Sixteen World War II veterans are crossing the Atlantic on this Memorial Day traveling to Europe.
They’ll take part in activities in France to mark the 75th anniversary of D-Day and the battle of Normandy.
“The bullets are all around me and no bullet found my name,” D-Day Survivor Frank DeVita said.
Nearly 75 years ago Frank Devita landed on Omaha Beach in Normandy, France on D-Day….and witnessed his comrades falling around him.
“Why am I alive and they’re dead. Why? I don’t know. I had a guilty conscience my whole life,” DeVita said.
He was just 19 years old, today he’s 94. He only started talking about what he witnessed five years ago.
“They were 18, 19, 20 years old. They were too young to drink.
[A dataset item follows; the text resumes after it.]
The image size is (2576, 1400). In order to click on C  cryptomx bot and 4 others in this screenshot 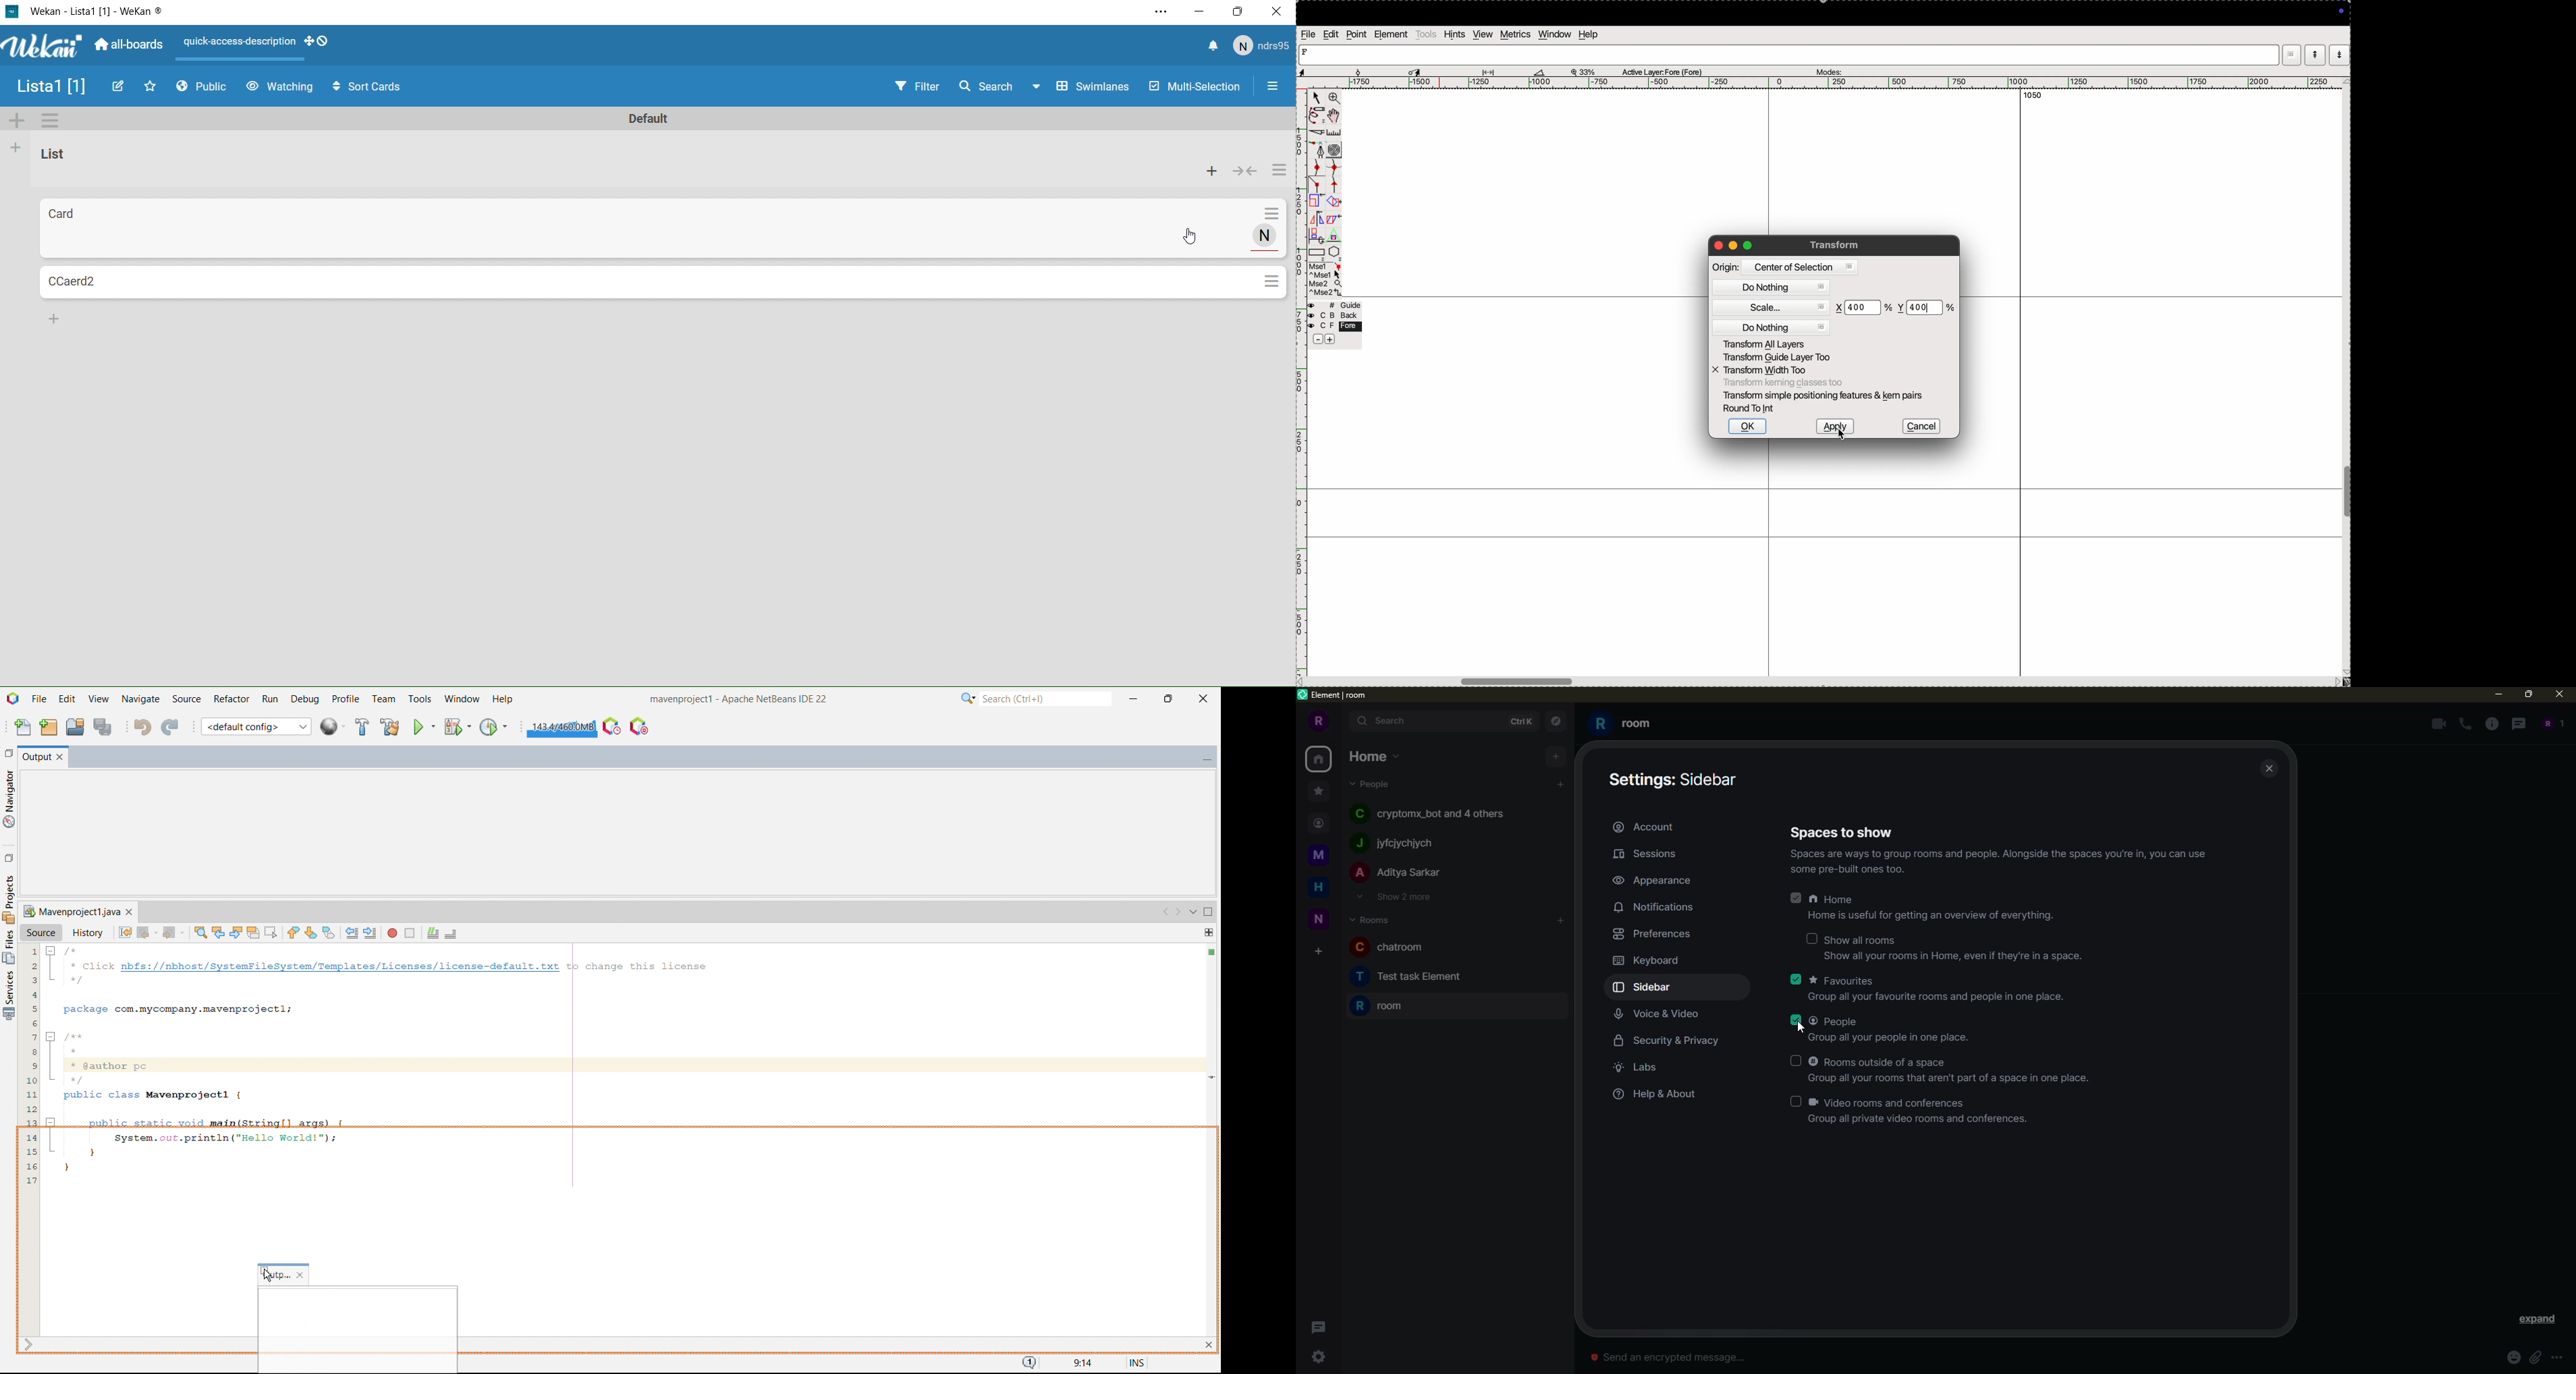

Too young to vote, but they weren’t too young to die,” DeVita said.
Ninety-nine year old Steve Melnikoff also survived the invasion that began the liberation of Western Europe from the Nazis. He was shot in the neck 11 days later but after treatment, returned to fight.
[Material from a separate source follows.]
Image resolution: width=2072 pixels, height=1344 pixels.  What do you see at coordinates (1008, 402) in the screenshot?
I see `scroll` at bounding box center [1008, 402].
“I am a combat infantryman. I was there the whole time. I was there at the end of the war. I was in combat 335 days,” Melnikoff said.
They’re part of a group of 16 WWII veterans sailing aboard the Queen Mary 2 this week.
The veterans are traveling from Brooklyn, New York to England on their seven-night transatlantic journey.
The men will head to Normandy to take part in events marking the 75th anniversary of D-Day on June 6th. And to honor the more than 400 thousand Americans who died in the war.
“People say to me you’re a hero. I says I’m not a hero. Those guys in the grave. They’re my heroes. They gave their life for their country,” DeVita said.
They may not consider themselves heroes but the greatest generation fought to secure freedom for generations to come.
The ship’s operator, Cunard, had an important role during WWII. The liners Queen Mary and Queen Elizabeth transported more than 1 and a half million servicemen across the Atlantic.